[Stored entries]
================================

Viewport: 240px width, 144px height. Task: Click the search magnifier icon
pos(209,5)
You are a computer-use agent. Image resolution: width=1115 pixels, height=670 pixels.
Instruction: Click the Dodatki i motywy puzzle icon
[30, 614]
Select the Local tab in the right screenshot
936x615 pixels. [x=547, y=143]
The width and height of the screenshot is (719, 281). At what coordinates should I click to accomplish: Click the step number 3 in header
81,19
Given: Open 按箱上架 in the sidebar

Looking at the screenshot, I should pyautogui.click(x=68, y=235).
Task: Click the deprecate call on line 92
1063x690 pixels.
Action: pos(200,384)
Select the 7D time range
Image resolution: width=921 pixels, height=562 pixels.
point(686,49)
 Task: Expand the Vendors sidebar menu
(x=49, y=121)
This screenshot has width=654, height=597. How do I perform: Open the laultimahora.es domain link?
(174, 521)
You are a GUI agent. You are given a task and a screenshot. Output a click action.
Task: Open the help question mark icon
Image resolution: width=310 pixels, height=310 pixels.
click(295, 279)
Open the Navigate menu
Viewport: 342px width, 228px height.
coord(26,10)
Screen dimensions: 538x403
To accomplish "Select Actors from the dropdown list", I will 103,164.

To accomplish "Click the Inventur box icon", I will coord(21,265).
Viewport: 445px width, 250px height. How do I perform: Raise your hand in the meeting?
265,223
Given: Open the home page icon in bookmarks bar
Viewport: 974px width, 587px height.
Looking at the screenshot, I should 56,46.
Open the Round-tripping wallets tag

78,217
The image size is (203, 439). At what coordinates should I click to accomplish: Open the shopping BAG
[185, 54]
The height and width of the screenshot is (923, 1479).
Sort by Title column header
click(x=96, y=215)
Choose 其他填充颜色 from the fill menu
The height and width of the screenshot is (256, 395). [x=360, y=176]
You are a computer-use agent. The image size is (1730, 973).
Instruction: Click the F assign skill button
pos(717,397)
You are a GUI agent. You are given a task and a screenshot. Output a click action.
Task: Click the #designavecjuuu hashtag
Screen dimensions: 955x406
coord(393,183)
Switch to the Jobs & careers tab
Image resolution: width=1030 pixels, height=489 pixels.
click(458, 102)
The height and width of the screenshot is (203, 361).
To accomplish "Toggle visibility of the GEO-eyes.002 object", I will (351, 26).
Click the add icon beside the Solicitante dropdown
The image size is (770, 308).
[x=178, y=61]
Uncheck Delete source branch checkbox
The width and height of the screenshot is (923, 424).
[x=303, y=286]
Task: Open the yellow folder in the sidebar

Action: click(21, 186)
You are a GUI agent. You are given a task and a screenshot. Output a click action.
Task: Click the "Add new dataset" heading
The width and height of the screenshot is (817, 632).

================================

● **Exercise details**
The expected response is the full data, reproduced exactly.

● **Answer to this exercise**
Viewport: 240px width, 144px height. Task: Click the search magnifier icon
pos(209,5)
You are a computer-use agent. Image resolution: width=1115 pixels, height=670 pixels.
Instruction: Click the Dodatki i motywy puzzle icon
[30, 614]
Select the Local tab in the right screenshot
936x615 pixels. [x=547, y=143]
The width and height of the screenshot is (719, 281). At what coordinates should I click to accomplish: Click the step number 3 in header
81,19
Given: Open 按箱上架 in the sidebar

Looking at the screenshot, I should pyautogui.click(x=68, y=235).
Task: Click the deprecate call on line 92
1063x690 pixels.
Action: pos(200,384)
Select the 7D time range
Image resolution: width=921 pixels, height=562 pixels.
point(686,49)
 Task: Expand the Vendors sidebar menu
(x=49, y=121)
This screenshot has width=654, height=597. How do I perform: Open the laultimahora.es domain link?
(174, 521)
You are a GUI agent. You are given a task and a screenshot. Output a click action.
Task: Open the help question mark icon
Image resolution: width=310 pixels, height=310 pixels.
click(295, 279)
Open the Navigate menu
Viewport: 342px width, 228px height.
coord(26,10)
Screen dimensions: 538x403
To accomplish "Select Actors from the dropdown list", I will 103,164.

To accomplish "Click the Inventur box icon", I will coord(21,265).
Viewport: 445px width, 250px height. How do I perform: Raise your hand in the meeting?
265,223
Given: Open the home page icon in bookmarks bar
Viewport: 974px width, 587px height.
Looking at the screenshot, I should 56,46.
Open the Round-tripping wallets tag

78,217
The image size is (203, 439). At what coordinates should I click to accomplish: Open the shopping BAG
[185, 54]
The height and width of the screenshot is (923, 1479).
Sort by Title column header
click(x=96, y=215)
Choose 其他填充颜色 from the fill menu
The height and width of the screenshot is (256, 395). [x=360, y=176]
You are a computer-use agent. The image size is (1730, 973).
Instruction: Click the F assign skill button
pos(717,397)
You are a GUI agent. You are given a task and a screenshot. Output a click action.
Task: Click the #designavecjuuu hashtag
Screen dimensions: 955x406
coord(393,183)
Switch to the Jobs & careers tab
Image resolution: width=1030 pixels, height=489 pixels.
click(458, 102)
The height and width of the screenshot is (203, 361).
To accomplish "Toggle visibility of the GEO-eyes.002 object", I will (351, 26).
Click the add icon beside the Solicitante dropdown
The image size is (770, 308).
[x=178, y=61]
Uncheck Delete source branch checkbox
The width and height of the screenshot is (923, 424).
[x=303, y=286]
Task: Open the yellow folder in the sidebar

Action: click(21, 186)
You are a GUI agent. You are given a task and a screenshot. Output a click action.
Task: Click the "Add new dataset" heading
The width and height of the screenshot is (817, 632).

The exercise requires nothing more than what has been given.